The product covers traces, datasets, evaluators (including Luna), an Insights engine for clustering failures, and inline guardrail deployment. Hosted SaaS, VPC, and on-prem are all options. The product is not open source.
Strengths
- Luna distilled judges. Purpose-trained small models that score quality dimensions (groundedness, relevance, safety) at production latency. Useful when an LLM-judge call per request from a frontier model is too slow or too expensive.
- Eval-to-guardrail loop. The same scoring function that grades offline runs can be wired inline as a guardrail in production, which reduces the gap between pre-prod and prod metrics. The classical risk with this design, well documented in independent reviews of LLM-evaluator systems, is that the same biases that fool the judge offline also fool it inline 2.
- Enterprise deployment options. VPC and on-prem are available for teams with strict data-residency rules.
Limitations
- No transparent pricing. Pricing is enterprise-only with no public rate card. Procurement is sales-led and expect long cycles.
- Closed source. Luna is a proprietary model family; you cannot inspect or fine-tune the underlying judges. The eval product is similarly closed.
- Vendor-published benchmarks. Galileo publishes Luna comparison numbers against frontier judges; these are vendor-published and should be treated as positioning.
Best fit
Enterprise teams that already need a production guardrail layer and want to avoid maintaining two parallel scoring pipelines (one for eval, one for guardrails). Workloads where a distilled judge with sub-second latency is preferable to a frontier-model LLM-judge call per request.
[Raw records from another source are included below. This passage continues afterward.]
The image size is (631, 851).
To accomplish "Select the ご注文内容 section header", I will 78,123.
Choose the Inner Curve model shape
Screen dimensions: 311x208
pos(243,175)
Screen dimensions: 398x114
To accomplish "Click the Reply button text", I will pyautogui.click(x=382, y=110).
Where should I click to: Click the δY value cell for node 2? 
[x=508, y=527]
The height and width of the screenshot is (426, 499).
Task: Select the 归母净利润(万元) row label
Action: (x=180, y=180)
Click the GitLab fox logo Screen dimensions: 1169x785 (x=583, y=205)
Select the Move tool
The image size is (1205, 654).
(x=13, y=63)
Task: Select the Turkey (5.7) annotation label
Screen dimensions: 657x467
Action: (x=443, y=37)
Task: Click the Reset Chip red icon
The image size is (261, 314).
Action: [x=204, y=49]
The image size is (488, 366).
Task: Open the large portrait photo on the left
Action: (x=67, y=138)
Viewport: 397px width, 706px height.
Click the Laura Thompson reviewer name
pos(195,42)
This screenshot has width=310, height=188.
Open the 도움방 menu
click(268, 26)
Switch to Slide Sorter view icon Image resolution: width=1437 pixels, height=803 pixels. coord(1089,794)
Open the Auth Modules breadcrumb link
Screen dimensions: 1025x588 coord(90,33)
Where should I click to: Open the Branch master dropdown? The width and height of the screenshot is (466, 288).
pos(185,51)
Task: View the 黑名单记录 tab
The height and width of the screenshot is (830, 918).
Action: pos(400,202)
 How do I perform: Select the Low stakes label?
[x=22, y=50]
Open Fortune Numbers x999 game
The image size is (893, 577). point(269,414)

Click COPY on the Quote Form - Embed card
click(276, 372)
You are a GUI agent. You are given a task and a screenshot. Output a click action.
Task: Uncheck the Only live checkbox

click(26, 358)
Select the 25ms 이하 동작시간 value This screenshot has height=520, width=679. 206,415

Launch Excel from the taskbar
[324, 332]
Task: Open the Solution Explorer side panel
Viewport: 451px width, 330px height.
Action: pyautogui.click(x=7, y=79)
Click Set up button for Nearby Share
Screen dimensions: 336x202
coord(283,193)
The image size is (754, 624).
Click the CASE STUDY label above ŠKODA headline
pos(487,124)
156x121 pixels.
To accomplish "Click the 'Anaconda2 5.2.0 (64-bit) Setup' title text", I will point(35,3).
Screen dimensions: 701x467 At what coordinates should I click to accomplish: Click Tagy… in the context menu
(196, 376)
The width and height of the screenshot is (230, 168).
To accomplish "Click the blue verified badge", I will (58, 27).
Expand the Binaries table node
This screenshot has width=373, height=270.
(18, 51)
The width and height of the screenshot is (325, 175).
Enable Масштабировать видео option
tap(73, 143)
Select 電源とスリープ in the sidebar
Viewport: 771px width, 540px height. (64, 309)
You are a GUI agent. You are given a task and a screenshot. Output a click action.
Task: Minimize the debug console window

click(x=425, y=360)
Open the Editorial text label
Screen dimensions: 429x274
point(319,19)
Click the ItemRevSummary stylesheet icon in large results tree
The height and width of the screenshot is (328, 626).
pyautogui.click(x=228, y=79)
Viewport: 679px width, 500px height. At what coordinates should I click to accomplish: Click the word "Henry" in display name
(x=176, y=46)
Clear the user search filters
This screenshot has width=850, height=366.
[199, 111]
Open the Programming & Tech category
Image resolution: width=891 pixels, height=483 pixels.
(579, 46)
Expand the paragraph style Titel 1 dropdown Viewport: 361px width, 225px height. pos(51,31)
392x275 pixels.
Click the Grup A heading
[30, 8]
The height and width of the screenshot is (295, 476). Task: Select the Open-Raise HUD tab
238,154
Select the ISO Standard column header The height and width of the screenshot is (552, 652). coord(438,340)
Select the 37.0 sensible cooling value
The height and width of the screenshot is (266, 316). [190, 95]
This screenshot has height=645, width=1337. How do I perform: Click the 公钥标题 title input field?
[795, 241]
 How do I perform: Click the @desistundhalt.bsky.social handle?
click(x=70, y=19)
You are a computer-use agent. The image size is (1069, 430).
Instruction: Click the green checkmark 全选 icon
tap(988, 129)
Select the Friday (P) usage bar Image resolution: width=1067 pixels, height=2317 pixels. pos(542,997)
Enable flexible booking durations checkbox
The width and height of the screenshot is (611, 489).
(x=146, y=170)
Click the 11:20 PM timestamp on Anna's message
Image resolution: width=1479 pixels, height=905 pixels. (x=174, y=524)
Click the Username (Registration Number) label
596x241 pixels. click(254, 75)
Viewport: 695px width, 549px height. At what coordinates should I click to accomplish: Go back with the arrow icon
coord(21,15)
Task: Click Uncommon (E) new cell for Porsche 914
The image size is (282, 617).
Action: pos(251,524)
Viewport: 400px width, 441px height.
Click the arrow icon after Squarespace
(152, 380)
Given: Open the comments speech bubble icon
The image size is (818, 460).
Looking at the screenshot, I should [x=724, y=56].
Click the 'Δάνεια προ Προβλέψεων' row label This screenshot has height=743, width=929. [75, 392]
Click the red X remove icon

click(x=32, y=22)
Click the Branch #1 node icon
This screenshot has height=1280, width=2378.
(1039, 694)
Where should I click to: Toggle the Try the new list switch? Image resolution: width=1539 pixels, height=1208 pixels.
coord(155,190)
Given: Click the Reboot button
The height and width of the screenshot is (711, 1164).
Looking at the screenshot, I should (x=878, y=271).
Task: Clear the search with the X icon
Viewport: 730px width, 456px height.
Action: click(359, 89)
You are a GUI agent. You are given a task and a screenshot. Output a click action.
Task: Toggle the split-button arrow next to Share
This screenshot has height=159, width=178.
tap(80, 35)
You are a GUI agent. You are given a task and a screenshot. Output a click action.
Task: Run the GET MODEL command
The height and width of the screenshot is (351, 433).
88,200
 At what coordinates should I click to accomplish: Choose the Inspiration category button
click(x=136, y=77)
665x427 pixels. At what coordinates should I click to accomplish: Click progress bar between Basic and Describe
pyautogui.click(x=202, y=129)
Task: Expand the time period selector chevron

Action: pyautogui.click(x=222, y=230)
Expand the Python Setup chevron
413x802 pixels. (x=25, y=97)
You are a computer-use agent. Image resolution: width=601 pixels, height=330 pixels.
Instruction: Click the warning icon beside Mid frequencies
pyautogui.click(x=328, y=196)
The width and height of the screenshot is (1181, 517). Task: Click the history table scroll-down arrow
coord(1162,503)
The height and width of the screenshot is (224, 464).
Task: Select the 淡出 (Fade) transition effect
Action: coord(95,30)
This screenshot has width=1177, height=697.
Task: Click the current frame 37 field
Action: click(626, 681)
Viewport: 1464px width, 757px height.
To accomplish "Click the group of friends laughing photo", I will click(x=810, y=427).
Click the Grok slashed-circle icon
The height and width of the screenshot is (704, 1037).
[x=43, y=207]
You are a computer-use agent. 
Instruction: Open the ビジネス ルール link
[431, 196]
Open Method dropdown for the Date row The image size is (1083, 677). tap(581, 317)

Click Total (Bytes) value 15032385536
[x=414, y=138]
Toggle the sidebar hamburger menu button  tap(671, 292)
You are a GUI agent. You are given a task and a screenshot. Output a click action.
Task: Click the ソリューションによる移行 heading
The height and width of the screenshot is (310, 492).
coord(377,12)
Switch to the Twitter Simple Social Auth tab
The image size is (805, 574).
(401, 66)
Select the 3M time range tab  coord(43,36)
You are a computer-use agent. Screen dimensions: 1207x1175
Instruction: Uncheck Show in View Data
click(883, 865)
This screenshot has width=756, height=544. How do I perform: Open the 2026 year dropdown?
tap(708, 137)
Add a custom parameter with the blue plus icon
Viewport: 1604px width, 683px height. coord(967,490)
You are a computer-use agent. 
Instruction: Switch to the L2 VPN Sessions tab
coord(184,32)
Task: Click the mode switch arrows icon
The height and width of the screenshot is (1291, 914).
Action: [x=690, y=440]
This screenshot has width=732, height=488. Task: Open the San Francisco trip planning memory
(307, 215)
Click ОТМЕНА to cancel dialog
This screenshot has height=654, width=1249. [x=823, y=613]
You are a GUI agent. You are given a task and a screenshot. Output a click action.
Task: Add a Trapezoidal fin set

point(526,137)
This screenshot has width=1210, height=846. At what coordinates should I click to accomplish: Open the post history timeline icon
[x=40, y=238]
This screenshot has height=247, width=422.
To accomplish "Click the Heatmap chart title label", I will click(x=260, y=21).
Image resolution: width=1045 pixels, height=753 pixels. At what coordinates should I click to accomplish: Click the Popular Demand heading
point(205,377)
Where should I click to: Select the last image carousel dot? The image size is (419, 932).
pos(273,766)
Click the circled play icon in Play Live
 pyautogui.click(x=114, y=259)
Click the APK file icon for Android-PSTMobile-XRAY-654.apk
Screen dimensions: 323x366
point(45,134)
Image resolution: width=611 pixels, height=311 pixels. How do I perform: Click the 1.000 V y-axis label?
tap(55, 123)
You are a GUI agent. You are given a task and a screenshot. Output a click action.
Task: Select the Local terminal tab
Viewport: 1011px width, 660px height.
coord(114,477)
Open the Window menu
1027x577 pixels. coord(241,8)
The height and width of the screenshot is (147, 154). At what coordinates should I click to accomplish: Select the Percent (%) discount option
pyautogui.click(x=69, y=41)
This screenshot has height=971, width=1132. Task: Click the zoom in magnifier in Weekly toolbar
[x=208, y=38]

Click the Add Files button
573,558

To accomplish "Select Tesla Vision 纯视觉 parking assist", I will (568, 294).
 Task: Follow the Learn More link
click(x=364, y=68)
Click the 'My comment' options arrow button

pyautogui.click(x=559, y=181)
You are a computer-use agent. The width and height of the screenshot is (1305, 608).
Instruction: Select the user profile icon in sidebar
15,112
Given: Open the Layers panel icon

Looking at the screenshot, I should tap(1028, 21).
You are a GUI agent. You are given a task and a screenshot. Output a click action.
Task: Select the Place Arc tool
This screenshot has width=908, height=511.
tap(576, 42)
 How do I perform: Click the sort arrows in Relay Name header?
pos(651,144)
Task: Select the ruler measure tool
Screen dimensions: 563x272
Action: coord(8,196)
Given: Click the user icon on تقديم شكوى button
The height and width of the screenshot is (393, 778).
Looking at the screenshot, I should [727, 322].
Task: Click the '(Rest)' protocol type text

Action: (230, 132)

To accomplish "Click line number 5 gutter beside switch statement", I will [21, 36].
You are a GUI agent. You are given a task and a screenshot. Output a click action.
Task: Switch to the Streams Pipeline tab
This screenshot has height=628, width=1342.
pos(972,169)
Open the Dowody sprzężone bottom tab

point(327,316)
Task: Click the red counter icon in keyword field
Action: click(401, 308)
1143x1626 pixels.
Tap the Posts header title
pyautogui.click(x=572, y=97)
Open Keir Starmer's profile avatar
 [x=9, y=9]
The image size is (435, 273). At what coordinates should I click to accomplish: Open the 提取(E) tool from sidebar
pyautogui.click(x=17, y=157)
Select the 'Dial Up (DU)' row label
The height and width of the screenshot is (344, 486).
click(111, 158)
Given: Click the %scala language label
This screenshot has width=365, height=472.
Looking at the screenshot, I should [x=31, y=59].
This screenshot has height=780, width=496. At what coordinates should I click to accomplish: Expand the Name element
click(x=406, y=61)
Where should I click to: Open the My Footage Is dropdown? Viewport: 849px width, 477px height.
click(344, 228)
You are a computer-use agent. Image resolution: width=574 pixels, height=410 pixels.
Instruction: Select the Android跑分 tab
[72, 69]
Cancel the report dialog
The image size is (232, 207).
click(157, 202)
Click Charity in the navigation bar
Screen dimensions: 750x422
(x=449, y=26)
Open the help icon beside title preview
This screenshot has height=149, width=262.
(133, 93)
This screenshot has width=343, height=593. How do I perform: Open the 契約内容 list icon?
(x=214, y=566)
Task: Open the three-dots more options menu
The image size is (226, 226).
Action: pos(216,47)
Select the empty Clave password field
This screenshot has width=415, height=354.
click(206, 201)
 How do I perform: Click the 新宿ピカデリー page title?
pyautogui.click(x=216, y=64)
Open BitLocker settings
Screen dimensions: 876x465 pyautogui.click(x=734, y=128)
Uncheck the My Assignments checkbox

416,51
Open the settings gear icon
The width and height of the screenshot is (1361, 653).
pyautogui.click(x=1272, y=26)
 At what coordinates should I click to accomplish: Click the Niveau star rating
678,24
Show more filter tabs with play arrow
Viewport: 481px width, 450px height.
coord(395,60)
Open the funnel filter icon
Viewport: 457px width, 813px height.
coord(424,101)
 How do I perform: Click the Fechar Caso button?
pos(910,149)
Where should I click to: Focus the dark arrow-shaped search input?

Regulated industries that need VPC or on-prem deployment.
Getting started
from galileo_observe import GalileoObserveCallback
from galileo_protect import ProtectClient
# Pre-production: score offline eval runs with Luna.
observer = GalileoObserveCallback(
project_name="rag-prod",
metrics=["luna_groundedness", "luna_relevance"],
)
# Production: redeploy the same metric as an inline guardrail.
protect = ProtectClient(project_name="rag-prod")
result = protect.invoke(
payload={"input": question, "output": answer, "context": context},
metrics=["luna_groundedness"],
threshold=0.7,
)
if result.action == "block":
return safe_fallback()
The Galileo console renders the offline experiment and the inline guardrail trips against the same metric definitions.
Pricing notes
Pricing varies. Galileo does not publish a rate card; contact the vendor for a quote. VPC and on-prem deployment are part of the enterprise SKU.
Alternatives
Consider Promptfoo or DeepEval for OSS CI evals if you do not need an inline guardrail. Consider Langfuse or Arize Phoenix for OSS observability where the guardrail is a separate component. Consider Braintrust or LangSmith for hosted eval platforms without a first-party distilled-judge model family.
Citations and last verified
Verified 2026-05-29 against the Galileo product pages.